Normale OCR-Software funktioniert leider nicht mit handschriftlichen Vorlagen. Jedoch gibt es inzwischen auch spezielle Software um handschriftliche Notizen in Text umzuwandeln. Eine gute Möglichkeit für Vorlesungen, in denen viel an die Tafel geschrieben wird, ist ein Spezialstift mit Kugelschreiber und einem kleinen Empfänger, der handschriftliche Notizen speichert und die man später beispielsweise in Word importieren kann. Teilweise werden sogar Formeln erkannt. Dies ist eine Möglichkeit, dass Mitstudierende Notizen auf Papier machen und die digitale Version weitergeben können.

(Unabhängige) Hilfsmittelberatung

Um Menschen mit Sehschädigung eine effiziente Hilfsmittelversorgung zu garantieren, bieten mehrere Firmen und Einrichtungen ihre Beratung an. Sie helfen dabei, die technischen Produkte herstellerunabhängig kennenzulernen, zu vergleichen und zu testen,
Nutzen können Sie also:

  • Hilfsmittelmessen und Tage der offenen Türen bei Hilfsmittelfirmen
  • (LowVision-) Optiker
  • Blinden- und Sehbehindertenverbände
  • Kirchliche Wohlfahrtsverbände sowie der Blinden- und Sehbehindertendienst
  • Berufsbildungszentren oder Sehbehindertenschulen

Den umfangreichsten Einblick bietet sicherlich die „SightCity" in Frankfurt, die größte europäische Fachmesse für Blinden- und Sehbehindertenhilfsmittel. Jährlich präsentieren die nationalen und internationalen Hilfsmittelfirmen an drei Messetagen im Mai ihre aktuellen und bewährten Produkte im Sheraton Airport Hotel. Neben der Möglichkeit sich von den Herstellern und Medizinern zu den verschiedensten Hilfsmitteln beraten zu lassen und in Kontakt zu Verbänden und Förderwerken zu treten, bietet die Fachmesse außerdem informative Vorträge und Podiumsdiskussionen rund um das Thema „Sehschädigung" an. Der Eintritt ist frei.

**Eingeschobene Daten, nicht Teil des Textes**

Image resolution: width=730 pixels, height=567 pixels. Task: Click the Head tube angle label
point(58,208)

Menschen mit starker Einschränkung des Sehvermögens können sich an die sogenannte „Low Vision" Sehrestberatung wenden. Sie ermöglicht, die vorhandene Sehmöglichkeit genau zu bestimmen und die optimalsten, auf die individuelle Seheinschränkung abgestimmten Sehhilfen zu finden.
Eine Liste anerkannter Fachberater für Sehbehinderte können Sie nach Postleitzahl sortiert abrufen.
Beratend zum Thema Hilfsmittel und unterstützend in vielerlei Hinsicht steht Ihnen auch der deutsche Blinden- und Sehbehindertenverband mit seinen 20 Landes- und Regionalverbänden zur Seite. Die Selbsthilfevereine sind darum bemüht, die Lebenssituation blinder und sehbehinderter Menschen in der Gesellschaft nachhaltig zu verbessern.
Anlaufstellen in Ihrer Nähe finden Sie unter dem Link des DVBS - Landesorganisationen.

Eine umfangreiche Auflistung von Verbänden, Organisationen, Vereinen, kirchlichen Einrichtungen und Selbsthilfegruppen können Sie auch dem Internetportal des gemeinnützigen Heidelberger Vereins „Seh-Netz" entnehmen.

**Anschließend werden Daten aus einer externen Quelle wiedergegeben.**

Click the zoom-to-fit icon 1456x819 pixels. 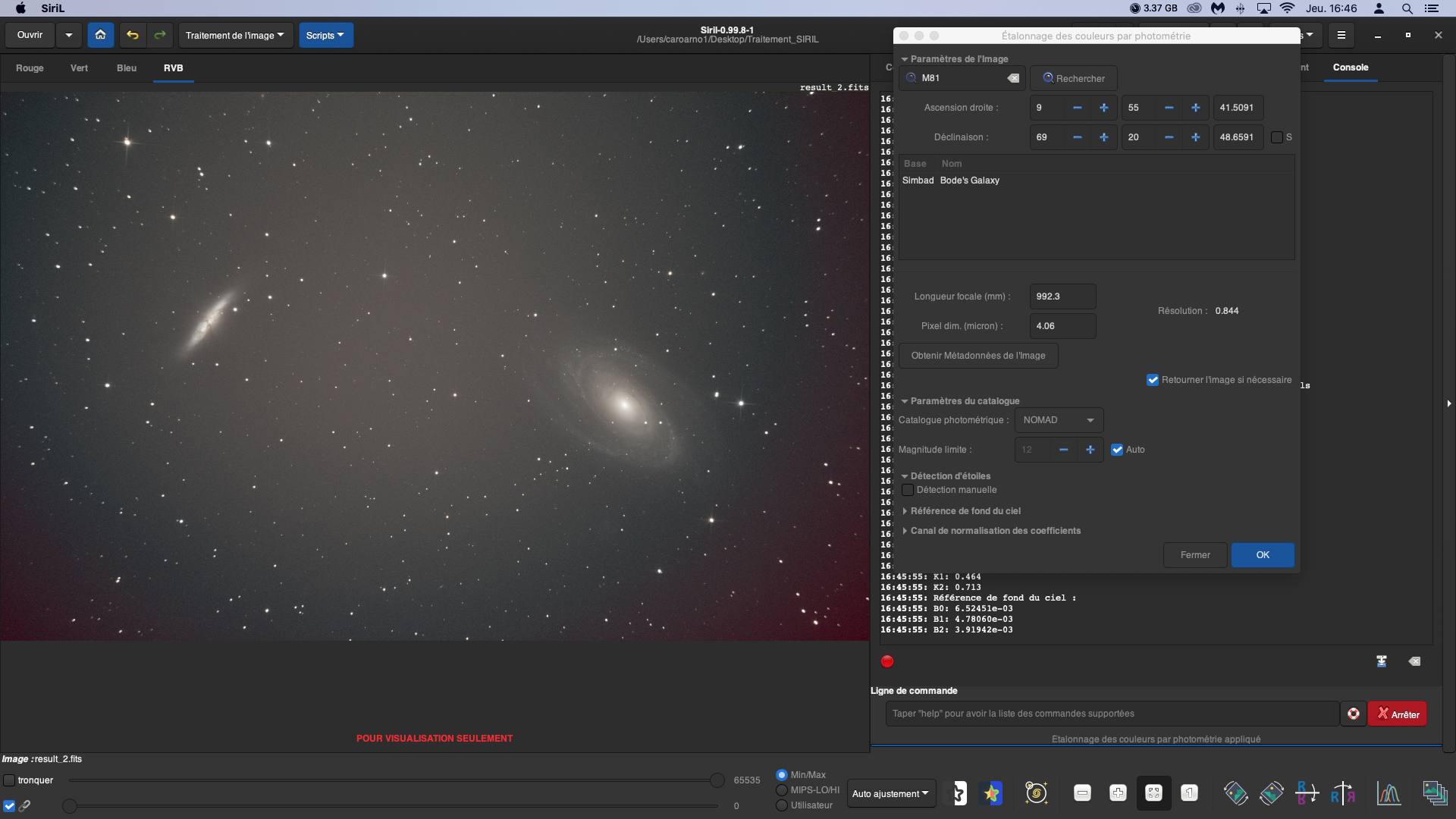1153,793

Als Anlauf- und Beratungsstelle lassen bei sich beispielsweise auch das Rehabilitationszentrum für Sehbehinderte und Blinde „RES" der Blindenstudienanstalt Marburg e.V., das Sehzentrum der Nikolauspflege, der Gemeinsamen Fachausschuss für Informations- und Telekommunikationssysteme (FIT) des Deutschen Blinden- und Sehbehindertenvereins (DBSV) sowie die Medienberatungszentren benennen.

Hilfsmittelhersteller

Eine gute Übersicht der Hilfsmittelhersteller für optische und elektronische Hilfsmittel bietet der Bund zur Förderung Sehbehinderter – Landesverband Nordrhein-Westfalen e.V. (BFS-NRW)
Außerdem können Sie sich unter Datenbank REHADAT Informationen zum Thema (Seh-) Behinderung und den meisten in Deutschland erhältlichen technischen Hilfsmitteln abrufen.

Ähnlich wie bei der Rehadat-Datenbank zeigt die Homepage von „barrierefrei kommunizieren" Techniken und Technologien für unterschiedliche Behinderungsarten auf.